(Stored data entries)

<<<<

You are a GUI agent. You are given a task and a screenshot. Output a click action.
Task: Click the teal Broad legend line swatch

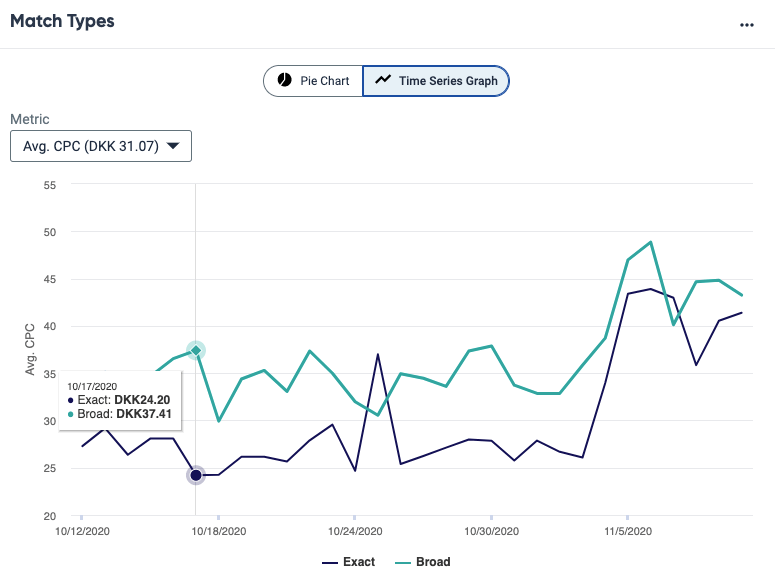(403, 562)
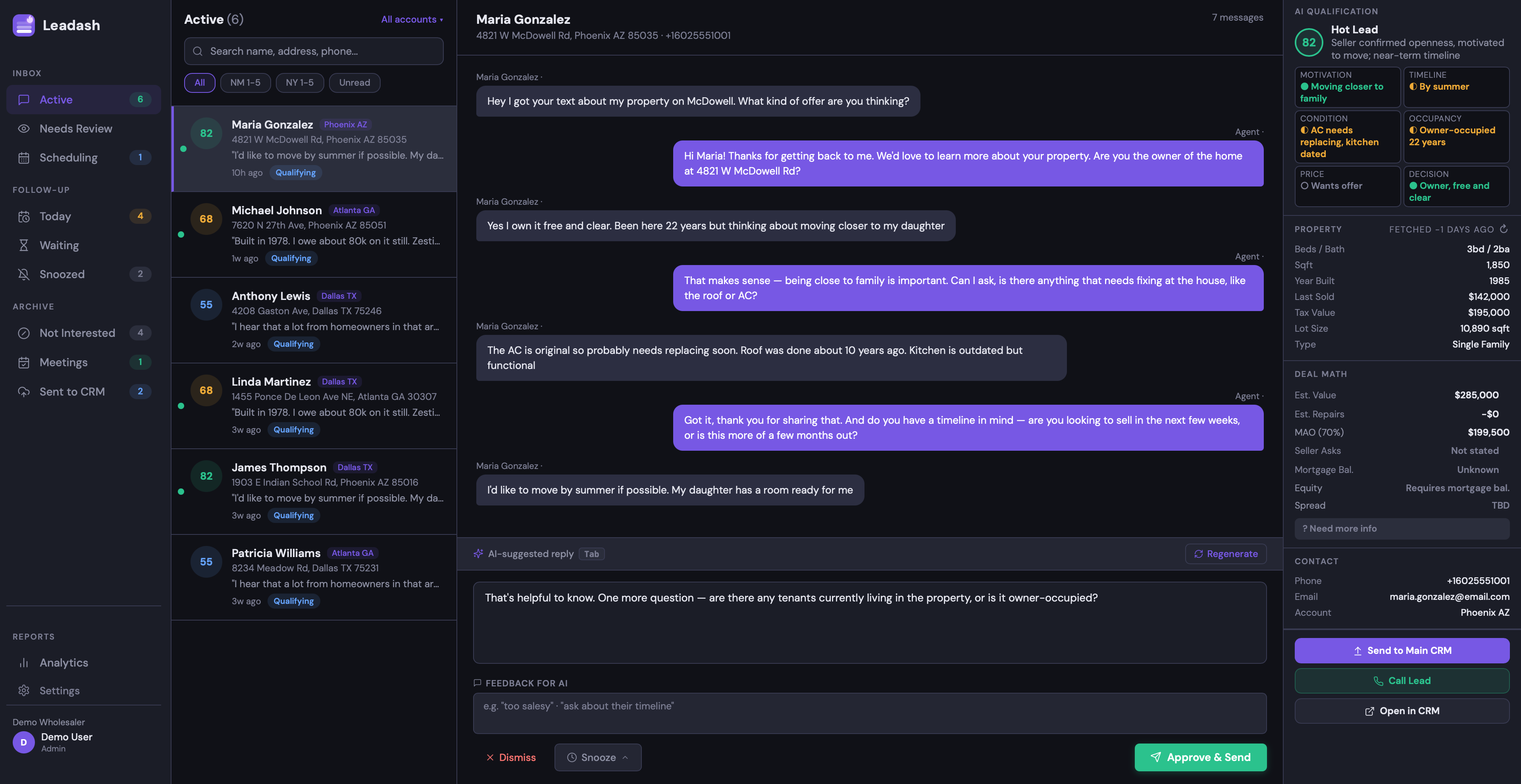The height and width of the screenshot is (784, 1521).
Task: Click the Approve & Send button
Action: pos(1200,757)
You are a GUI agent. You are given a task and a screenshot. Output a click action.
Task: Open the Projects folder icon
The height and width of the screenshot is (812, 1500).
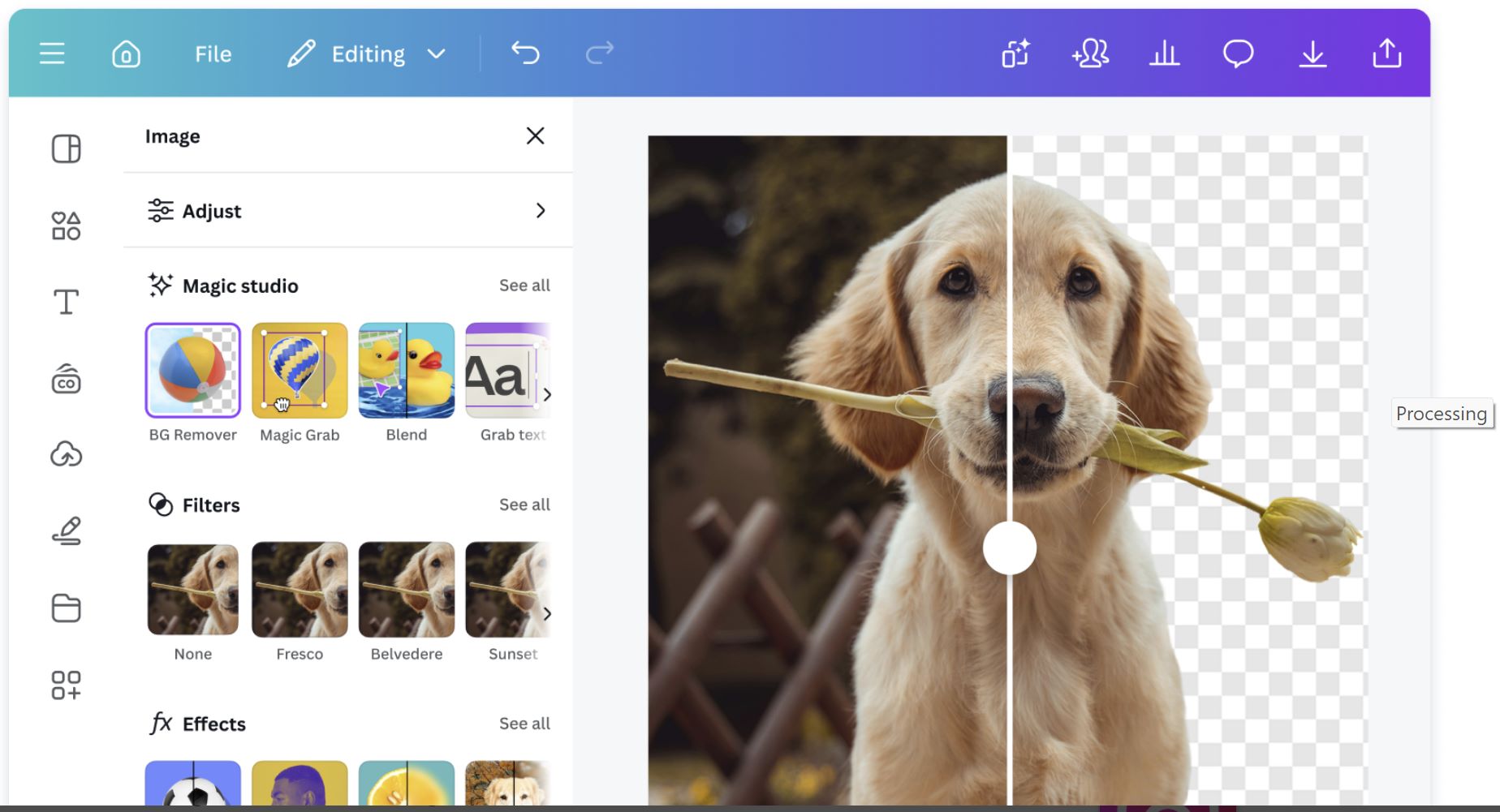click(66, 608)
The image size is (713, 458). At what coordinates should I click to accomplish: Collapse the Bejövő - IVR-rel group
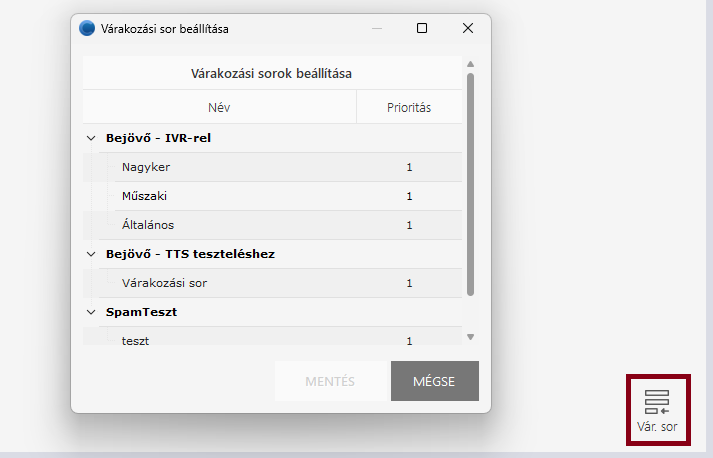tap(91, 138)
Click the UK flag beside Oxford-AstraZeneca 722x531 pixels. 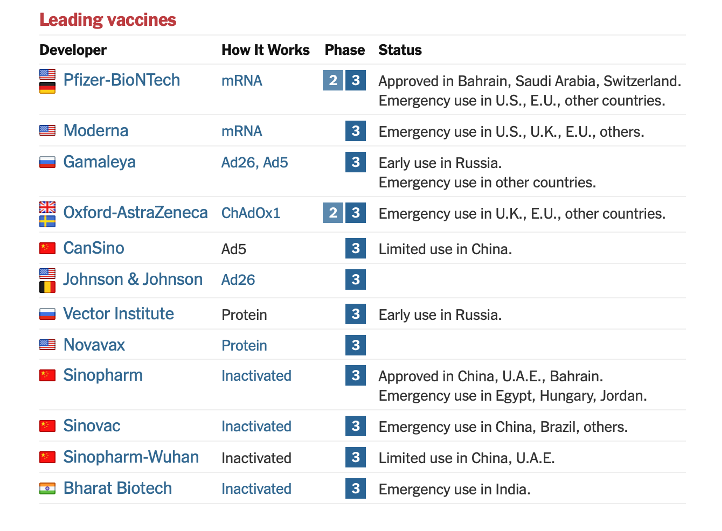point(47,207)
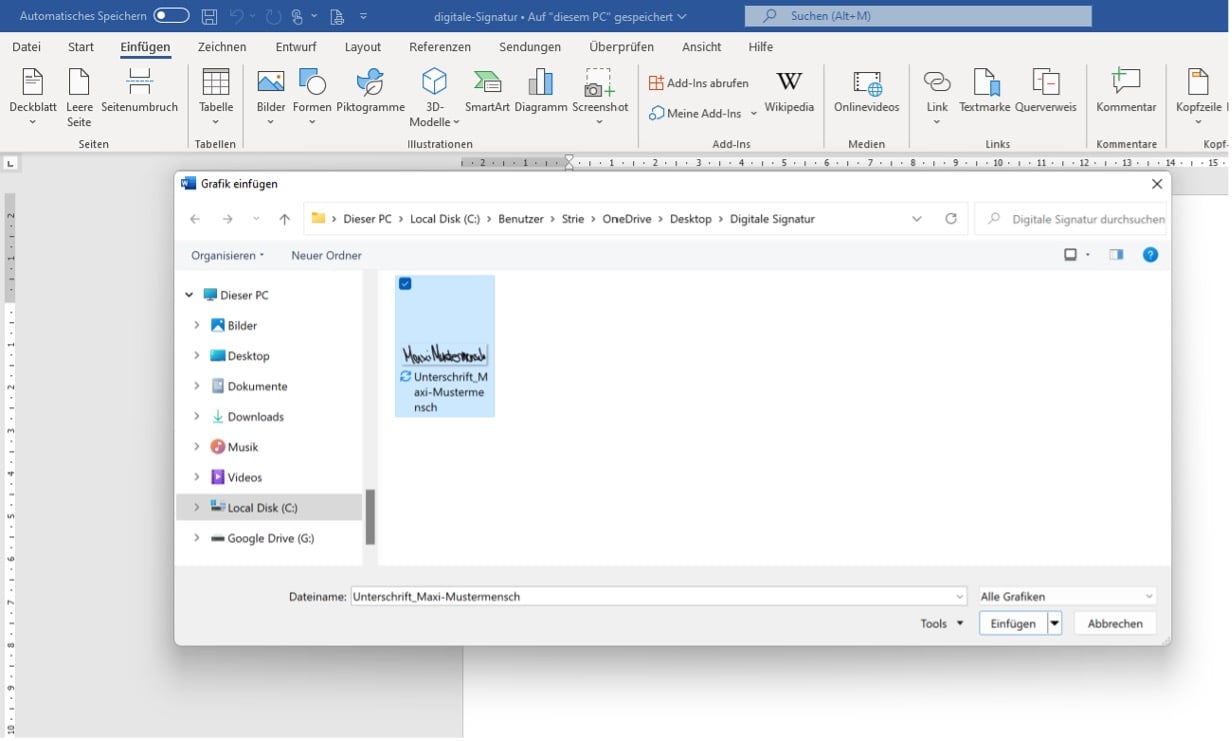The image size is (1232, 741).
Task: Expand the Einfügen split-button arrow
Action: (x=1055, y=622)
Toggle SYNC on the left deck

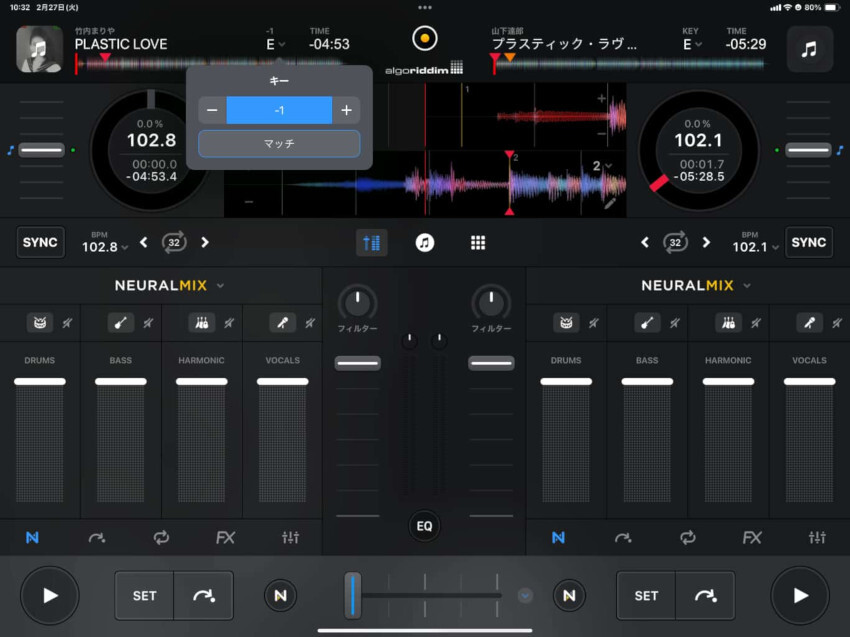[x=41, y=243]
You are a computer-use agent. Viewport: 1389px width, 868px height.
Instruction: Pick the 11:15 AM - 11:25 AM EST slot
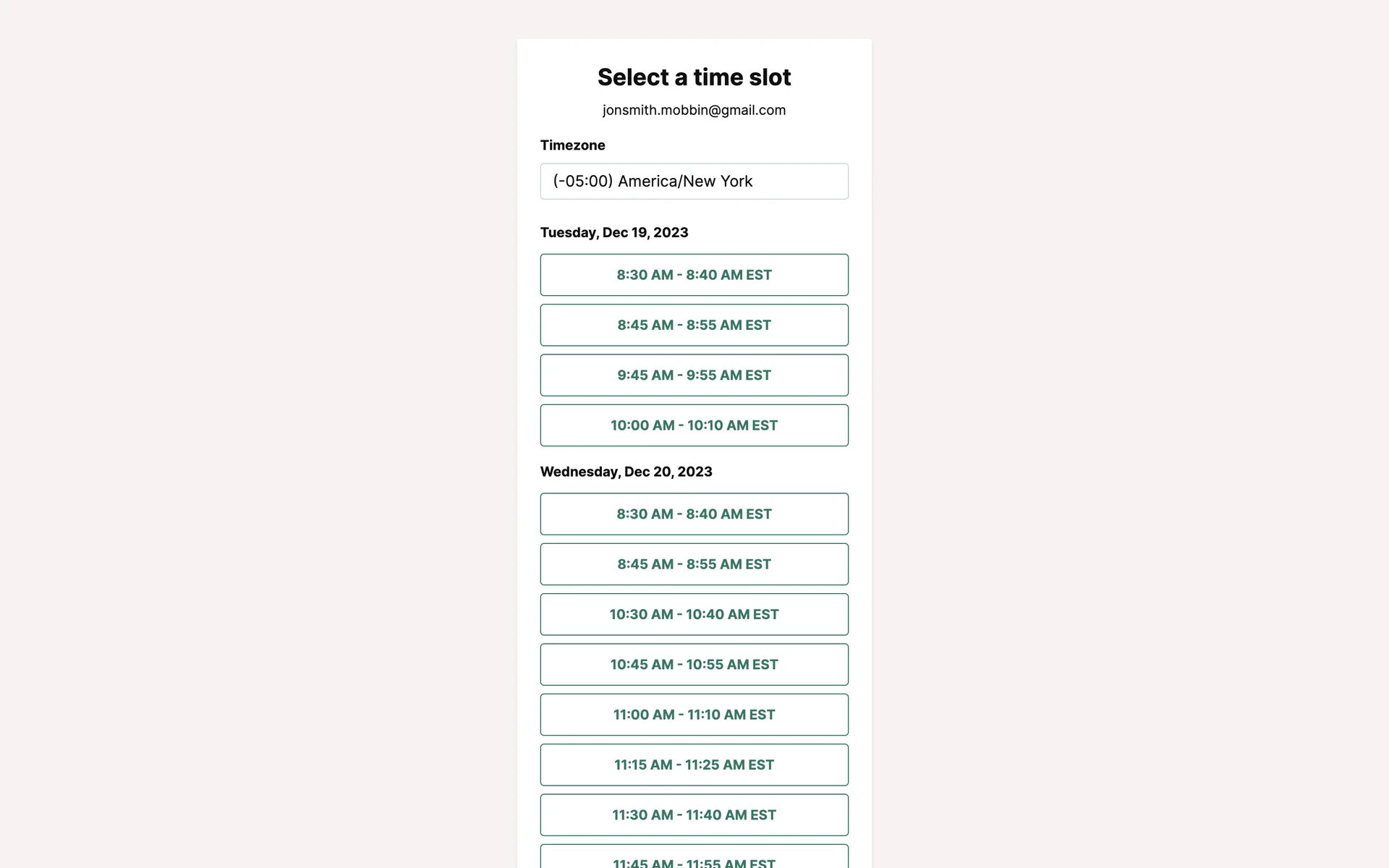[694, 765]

>>>>

* [About this task] Copy only the lines running from the one that holds "Toggle SYNC on the left deck" through the last line of the data, and include both of those lines. Do not copy any pictures.

* [Output for this exercise]
Toggle SYNC on the left deck

[x=41, y=243]
You are a computer-use agent. Viewport: 1389px width, 868px height.
Instruction: Pick the 11:15 AM - 11:25 AM EST slot
[694, 765]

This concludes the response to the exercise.